There is talk of a crisis within the Welsh NHS but it says more about politics than it does about healthcare acrosss the Severn Bridge

I took a phone call the other day to join a conversation on BBC Radio Wales’ Sunday Supplement programme to talk about the crisis in the Welsh NHS. Hmm. That doesn’t happen every day.

What crisis, I hear you ask? Short answer: a bit of health and a lot of politics.

I put it that way round, not because I doubt the concerns expressed about poor care and disturbing mortality rates at the Princess of Wales Hospital in Bridgend and five (of 17) other Welsh hospitals, but because my phone call coincided with related reports in the London Conservative press – not famous for its concern for Welsh public affairs.

The clincher was a headline on the influential conservativehome.com on the same day: “The Tories will talk a lot about Wales in the election campaign”.

‘Welsh Mid Staffs’ scares

As a tactic this should hardly be a surprise, though it seems Mark Drakeford, Labour’s health minister in the Welsh government, was caught out.

‘Historically, Welsh patients have crossed the border to Bristol or Shrewsbury.
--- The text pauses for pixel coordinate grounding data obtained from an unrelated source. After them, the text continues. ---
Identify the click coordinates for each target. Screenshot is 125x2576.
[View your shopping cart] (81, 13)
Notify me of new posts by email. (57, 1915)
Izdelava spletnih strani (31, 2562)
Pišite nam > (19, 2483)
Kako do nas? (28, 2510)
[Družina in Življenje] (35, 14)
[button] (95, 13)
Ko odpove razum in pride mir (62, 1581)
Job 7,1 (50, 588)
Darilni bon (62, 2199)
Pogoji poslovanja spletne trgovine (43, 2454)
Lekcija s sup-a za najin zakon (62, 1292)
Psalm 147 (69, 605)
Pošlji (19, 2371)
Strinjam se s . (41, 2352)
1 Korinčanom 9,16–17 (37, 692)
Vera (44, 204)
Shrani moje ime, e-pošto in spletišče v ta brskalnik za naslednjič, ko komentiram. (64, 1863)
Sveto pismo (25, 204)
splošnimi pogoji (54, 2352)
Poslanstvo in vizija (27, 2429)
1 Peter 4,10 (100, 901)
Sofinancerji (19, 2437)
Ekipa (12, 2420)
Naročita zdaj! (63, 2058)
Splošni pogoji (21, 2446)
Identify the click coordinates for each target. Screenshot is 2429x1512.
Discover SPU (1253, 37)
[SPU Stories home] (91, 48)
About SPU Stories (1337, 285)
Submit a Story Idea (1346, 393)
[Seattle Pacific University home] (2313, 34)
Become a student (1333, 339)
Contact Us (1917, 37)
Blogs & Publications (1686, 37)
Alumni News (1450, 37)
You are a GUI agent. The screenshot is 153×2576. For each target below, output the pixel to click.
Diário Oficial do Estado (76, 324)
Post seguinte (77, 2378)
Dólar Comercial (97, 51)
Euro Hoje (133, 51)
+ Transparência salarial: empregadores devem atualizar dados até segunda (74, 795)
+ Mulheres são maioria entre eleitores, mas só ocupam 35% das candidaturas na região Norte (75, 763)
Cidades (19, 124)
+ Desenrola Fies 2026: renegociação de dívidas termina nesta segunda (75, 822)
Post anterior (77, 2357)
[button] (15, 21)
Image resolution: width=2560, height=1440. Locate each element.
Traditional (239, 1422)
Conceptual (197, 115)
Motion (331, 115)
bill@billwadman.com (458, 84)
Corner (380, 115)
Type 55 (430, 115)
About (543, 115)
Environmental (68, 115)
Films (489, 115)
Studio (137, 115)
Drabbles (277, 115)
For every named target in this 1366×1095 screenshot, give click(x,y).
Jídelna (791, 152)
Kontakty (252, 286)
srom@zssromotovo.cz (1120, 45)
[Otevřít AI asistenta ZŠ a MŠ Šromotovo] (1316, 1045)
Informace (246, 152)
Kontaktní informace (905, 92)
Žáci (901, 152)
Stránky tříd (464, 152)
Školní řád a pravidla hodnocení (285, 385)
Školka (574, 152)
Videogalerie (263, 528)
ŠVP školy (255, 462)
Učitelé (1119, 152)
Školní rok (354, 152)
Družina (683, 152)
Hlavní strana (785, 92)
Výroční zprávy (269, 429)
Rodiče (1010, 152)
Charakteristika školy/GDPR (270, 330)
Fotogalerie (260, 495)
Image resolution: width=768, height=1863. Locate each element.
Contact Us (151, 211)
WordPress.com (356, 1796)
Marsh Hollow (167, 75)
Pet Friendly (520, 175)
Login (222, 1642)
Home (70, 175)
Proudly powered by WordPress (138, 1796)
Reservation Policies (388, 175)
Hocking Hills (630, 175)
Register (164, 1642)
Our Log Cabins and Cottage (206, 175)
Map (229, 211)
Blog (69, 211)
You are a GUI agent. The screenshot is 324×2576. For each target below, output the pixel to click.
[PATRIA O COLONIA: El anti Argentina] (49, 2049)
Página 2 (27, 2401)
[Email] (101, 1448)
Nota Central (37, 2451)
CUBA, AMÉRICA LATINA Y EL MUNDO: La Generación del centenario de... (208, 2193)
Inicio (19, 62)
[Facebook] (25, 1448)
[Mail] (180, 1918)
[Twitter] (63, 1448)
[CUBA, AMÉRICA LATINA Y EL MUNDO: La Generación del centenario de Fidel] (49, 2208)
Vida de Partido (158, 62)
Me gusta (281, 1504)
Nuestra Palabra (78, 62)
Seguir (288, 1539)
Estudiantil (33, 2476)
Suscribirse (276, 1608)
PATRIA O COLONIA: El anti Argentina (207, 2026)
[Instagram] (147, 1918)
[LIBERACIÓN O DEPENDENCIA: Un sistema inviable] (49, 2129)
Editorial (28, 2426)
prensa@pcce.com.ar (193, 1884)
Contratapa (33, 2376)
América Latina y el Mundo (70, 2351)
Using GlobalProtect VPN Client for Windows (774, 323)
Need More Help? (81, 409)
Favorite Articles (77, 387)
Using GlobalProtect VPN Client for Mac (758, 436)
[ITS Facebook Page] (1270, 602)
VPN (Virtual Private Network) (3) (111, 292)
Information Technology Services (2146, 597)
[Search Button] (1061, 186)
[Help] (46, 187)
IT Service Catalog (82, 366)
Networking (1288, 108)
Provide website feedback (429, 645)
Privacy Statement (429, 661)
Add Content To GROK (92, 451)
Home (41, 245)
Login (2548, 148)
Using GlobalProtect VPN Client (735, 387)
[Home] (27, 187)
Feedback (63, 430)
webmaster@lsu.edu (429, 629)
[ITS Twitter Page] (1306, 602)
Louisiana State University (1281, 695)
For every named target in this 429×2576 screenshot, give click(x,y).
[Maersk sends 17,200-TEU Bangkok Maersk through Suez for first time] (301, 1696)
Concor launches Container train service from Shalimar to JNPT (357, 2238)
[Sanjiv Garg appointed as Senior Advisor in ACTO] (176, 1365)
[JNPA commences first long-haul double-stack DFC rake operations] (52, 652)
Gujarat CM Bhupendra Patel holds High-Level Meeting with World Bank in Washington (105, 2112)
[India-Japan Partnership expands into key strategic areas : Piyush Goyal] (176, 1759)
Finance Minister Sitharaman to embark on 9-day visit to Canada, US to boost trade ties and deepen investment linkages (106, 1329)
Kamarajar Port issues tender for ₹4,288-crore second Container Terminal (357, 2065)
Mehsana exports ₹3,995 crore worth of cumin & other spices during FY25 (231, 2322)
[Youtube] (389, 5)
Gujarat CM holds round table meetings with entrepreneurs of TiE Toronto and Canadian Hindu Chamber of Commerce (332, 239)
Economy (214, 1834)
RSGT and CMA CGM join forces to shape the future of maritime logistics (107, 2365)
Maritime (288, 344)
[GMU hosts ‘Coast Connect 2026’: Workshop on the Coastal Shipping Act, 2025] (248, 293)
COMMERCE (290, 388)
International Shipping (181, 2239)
Harder now though to be a “health tourist”’

David Cameron has been trotting out Welsh Labour’s health “cuts” (not to be confused with his own) at Prime Minister’s Questions for months to ward off Miliband attacks.

You can’t help noticing he treats devolved Scotland’s Alex Salmond with warier respect.

So what’s been happening to generate “Welsh Mid Staffs” scares?

Well, obviously Cardiff has chosen different NHS priorities; no big new hospitals (“behemoths” Rhodri Morgan called them), more work on public health and primary care.

Keogh letter

That seems to have resulted in longer hospital, ambulance and diagnostic waiting times, and poorer surgical outcomes. Predictable enough. Wales is poorer than England (Welsh wages are about 70 per cent of those in England) so its health will be poorer too and, historically, patients have crossed the border to Bristol or Shrewsbury.

Harder now though to be a “health tourist”.

Specifically, what seems to have triggered the row is a freedom of information request from Charlotte Leslie, Bristol North West’s energetic new Tory MP who also got stroppy over Mid Staffs (though Bristol has its own NHS troubles this month).

She unearthed a July letter from Sir Bruce Keogh alerting his Welsh counterpart, Dr Chris Jones, to unproven but worrying data – admittedly already published by the proudly transparent Welsh government.

Keogh’s letter was what Fleet Street calls “ignored” and Cardiff’s line remains that they have their problems in hand, thank you. An investigation has been ruled out. But Leslie’s FOI discovery made its way into the papers.

Do things differently

Fair enough, Wales doesn’t have a Care Quality Commission inspection regime – or for that matter (remember the row over its poor showing in the PISA exam league?) an Ofsted regime for schools.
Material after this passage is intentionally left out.